About this task: Repeat exactly the lines from the first line of the records through the line containing "Collapse the indicator", and nothing more.
The input Block Start
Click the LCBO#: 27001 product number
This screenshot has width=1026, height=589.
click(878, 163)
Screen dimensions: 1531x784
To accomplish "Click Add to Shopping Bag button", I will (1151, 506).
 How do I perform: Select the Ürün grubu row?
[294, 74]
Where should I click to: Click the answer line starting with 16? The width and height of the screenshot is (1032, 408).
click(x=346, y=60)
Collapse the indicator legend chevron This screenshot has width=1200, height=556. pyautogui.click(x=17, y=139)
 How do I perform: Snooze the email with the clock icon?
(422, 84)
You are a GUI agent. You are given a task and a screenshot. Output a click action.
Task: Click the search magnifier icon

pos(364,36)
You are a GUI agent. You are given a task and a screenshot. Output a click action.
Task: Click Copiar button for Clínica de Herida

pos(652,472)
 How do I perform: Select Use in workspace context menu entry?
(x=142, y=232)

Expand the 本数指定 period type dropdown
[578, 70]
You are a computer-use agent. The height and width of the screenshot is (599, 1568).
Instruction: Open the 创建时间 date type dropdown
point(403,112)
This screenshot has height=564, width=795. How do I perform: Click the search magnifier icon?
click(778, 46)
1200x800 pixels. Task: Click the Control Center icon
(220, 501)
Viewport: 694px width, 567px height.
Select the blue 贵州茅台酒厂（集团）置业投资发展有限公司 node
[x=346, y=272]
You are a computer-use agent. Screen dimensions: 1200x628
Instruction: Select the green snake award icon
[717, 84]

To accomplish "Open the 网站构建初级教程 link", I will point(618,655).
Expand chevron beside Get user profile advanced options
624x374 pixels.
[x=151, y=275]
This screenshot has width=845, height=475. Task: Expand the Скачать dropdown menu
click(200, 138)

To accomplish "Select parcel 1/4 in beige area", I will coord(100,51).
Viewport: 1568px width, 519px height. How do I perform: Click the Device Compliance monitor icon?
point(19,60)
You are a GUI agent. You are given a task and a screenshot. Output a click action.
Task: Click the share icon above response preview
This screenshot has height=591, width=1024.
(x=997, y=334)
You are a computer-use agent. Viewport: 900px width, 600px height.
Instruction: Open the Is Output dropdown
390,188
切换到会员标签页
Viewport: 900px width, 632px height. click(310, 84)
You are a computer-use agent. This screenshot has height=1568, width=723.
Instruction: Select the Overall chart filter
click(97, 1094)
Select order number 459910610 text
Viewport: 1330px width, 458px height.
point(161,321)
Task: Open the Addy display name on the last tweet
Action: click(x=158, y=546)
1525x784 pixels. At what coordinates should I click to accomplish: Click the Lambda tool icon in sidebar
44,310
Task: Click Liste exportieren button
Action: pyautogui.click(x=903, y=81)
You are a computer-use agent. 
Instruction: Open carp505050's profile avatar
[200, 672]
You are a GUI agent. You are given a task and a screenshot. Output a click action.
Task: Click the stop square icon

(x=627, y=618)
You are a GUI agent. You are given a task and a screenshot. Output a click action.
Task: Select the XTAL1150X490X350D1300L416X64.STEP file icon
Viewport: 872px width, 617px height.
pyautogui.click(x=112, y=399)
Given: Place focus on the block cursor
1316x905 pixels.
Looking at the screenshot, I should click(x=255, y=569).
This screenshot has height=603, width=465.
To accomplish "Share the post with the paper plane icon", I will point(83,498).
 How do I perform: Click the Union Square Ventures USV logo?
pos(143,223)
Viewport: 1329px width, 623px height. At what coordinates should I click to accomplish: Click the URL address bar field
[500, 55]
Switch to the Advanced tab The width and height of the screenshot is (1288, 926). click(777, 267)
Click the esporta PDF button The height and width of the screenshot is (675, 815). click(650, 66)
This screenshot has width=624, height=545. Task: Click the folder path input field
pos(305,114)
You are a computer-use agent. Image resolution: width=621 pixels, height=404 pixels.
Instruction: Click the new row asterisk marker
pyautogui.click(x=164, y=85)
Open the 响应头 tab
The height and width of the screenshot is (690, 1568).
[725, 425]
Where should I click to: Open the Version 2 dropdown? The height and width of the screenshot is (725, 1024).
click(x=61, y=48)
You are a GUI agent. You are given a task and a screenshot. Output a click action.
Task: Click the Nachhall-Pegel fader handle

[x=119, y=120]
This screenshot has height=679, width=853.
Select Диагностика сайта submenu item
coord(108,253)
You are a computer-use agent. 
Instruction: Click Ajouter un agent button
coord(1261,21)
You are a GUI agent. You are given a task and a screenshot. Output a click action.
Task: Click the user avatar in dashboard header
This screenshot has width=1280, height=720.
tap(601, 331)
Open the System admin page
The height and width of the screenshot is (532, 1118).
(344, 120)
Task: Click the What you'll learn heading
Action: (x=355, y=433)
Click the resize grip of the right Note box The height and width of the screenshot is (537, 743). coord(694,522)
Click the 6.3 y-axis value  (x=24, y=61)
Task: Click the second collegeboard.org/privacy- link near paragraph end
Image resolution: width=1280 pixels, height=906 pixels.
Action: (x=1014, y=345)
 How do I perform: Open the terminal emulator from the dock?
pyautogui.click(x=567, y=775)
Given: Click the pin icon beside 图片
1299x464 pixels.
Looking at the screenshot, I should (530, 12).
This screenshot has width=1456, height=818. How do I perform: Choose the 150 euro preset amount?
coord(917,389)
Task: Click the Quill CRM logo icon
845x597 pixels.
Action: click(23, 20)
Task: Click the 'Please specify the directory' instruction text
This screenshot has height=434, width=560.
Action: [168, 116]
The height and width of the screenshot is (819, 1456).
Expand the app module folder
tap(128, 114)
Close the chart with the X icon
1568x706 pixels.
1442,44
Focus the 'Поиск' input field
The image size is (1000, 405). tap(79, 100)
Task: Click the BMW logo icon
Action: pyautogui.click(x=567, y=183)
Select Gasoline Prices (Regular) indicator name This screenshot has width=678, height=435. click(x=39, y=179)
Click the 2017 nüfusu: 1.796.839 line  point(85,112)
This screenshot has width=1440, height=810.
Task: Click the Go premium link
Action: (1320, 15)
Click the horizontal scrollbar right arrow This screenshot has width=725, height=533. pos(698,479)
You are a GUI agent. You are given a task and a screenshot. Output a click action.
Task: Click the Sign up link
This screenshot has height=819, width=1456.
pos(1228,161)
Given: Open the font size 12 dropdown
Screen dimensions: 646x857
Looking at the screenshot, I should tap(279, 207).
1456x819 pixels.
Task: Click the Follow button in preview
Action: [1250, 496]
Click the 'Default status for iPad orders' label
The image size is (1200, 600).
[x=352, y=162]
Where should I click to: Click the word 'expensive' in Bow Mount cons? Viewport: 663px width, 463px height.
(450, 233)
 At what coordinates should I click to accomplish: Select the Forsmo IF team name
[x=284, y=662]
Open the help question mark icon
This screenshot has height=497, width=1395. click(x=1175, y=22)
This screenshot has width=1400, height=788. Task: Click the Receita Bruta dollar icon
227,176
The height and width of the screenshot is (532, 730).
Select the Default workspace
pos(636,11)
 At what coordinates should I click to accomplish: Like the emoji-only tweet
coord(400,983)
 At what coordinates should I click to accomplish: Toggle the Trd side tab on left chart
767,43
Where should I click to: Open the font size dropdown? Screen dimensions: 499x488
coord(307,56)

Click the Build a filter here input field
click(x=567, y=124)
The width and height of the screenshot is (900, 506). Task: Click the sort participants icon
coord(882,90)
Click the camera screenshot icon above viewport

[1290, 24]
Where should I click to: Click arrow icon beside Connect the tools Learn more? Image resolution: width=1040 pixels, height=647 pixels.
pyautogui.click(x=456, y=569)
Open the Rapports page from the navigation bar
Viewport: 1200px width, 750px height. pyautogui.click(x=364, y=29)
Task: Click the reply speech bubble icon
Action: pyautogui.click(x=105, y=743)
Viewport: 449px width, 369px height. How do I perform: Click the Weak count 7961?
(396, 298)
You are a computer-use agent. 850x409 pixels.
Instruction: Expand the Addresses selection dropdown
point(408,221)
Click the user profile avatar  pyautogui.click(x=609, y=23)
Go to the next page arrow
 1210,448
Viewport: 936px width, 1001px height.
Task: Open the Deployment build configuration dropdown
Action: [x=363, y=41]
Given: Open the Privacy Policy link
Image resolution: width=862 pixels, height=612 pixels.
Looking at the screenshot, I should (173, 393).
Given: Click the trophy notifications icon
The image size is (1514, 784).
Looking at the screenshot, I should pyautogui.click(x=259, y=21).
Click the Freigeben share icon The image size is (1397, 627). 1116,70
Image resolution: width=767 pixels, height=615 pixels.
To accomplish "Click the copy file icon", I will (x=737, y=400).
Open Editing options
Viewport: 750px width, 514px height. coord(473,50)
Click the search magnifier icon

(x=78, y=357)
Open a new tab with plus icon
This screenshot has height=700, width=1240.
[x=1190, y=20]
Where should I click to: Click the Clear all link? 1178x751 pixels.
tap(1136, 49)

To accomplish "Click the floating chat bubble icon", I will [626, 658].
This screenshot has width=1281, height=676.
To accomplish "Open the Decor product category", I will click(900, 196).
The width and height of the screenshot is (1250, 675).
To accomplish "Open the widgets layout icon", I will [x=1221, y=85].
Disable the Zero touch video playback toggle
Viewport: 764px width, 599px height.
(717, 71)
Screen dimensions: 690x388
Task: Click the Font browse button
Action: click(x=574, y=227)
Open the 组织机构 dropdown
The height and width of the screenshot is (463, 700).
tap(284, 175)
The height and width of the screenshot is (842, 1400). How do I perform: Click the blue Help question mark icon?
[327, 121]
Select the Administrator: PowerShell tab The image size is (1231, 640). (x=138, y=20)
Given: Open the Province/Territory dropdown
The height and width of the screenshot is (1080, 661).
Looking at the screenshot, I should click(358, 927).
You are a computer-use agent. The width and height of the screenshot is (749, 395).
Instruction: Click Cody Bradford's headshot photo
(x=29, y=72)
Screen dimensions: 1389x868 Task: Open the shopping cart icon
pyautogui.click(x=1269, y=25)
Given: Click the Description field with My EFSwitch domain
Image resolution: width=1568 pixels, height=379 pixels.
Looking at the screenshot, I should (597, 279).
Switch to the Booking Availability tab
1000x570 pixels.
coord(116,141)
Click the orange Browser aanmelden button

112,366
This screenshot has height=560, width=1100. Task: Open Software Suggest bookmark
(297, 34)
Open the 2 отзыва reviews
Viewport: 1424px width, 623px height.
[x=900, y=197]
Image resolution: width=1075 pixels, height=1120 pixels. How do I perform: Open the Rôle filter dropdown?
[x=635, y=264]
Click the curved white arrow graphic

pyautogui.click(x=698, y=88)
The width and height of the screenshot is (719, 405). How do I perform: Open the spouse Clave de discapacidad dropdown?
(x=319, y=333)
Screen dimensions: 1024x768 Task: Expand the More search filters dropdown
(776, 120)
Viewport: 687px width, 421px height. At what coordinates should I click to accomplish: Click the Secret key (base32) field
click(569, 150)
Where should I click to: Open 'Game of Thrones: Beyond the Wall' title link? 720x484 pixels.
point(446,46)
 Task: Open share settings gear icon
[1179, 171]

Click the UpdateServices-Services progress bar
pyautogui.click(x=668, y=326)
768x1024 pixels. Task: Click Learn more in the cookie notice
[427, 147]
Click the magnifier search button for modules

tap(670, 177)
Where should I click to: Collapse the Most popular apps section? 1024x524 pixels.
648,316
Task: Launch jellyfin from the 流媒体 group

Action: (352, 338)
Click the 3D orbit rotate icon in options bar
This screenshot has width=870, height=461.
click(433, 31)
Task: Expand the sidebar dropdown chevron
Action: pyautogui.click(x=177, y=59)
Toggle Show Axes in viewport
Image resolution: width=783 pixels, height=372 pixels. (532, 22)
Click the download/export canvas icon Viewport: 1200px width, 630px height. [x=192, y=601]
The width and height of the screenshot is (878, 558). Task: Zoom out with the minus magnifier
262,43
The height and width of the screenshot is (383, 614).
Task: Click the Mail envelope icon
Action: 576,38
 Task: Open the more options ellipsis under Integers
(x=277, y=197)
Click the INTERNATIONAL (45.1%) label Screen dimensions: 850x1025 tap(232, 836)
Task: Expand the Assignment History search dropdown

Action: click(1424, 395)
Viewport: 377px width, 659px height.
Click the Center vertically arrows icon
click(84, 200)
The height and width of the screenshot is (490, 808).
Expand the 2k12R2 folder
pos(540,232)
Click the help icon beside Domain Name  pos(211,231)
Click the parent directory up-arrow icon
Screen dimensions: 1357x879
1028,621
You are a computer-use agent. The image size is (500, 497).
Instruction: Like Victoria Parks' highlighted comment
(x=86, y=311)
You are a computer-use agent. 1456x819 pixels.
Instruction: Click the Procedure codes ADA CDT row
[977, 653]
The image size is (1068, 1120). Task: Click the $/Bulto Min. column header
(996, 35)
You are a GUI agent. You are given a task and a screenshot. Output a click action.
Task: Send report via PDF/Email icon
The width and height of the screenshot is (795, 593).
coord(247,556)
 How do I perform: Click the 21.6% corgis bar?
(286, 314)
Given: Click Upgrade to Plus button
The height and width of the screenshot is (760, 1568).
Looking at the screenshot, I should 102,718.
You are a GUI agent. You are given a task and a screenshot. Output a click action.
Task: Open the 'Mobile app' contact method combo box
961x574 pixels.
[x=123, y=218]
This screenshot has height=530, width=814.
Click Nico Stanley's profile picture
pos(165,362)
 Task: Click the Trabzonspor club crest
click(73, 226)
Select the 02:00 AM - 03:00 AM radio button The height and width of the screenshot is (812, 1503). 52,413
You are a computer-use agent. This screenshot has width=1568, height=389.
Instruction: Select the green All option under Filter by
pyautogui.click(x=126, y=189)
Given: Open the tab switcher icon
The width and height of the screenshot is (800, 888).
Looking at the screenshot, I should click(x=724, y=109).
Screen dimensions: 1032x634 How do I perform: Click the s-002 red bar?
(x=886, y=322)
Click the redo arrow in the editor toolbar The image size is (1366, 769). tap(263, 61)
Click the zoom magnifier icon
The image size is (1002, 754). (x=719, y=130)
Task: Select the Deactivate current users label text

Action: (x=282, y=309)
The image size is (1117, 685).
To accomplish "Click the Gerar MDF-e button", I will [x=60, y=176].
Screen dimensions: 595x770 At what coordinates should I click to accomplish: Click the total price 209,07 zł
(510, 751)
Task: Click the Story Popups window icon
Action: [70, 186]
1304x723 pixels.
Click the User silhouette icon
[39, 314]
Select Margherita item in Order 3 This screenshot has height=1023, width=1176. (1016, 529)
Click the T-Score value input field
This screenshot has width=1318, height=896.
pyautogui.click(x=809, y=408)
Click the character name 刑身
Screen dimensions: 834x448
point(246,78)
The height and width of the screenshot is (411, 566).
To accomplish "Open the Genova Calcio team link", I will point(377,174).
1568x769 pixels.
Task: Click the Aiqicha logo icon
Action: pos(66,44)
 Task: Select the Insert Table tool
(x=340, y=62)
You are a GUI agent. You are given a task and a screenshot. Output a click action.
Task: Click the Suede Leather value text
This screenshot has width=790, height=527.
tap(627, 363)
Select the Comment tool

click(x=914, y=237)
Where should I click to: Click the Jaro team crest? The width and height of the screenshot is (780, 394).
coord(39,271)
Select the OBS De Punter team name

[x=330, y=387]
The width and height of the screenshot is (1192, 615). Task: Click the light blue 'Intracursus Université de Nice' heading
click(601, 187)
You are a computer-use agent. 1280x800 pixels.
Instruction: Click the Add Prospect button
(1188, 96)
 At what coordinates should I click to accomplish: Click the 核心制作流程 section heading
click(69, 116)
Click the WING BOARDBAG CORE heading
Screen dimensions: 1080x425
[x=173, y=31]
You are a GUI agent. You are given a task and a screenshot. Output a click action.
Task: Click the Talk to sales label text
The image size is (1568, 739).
The input Block End
Solved problem:
Click the LCBO#: 27001 product number
This screenshot has width=1026, height=589.
click(878, 163)
Screen dimensions: 1531x784
To accomplish "Click Add to Shopping Bag button", I will (1151, 506).
 How do I perform: Select the Ürün grubu row?
[294, 74]
Where should I click to: Click the answer line starting with 16? The width and height of the screenshot is (1032, 408).
click(x=346, y=60)
Collapse the indicator legend chevron This screenshot has width=1200, height=556. pyautogui.click(x=17, y=139)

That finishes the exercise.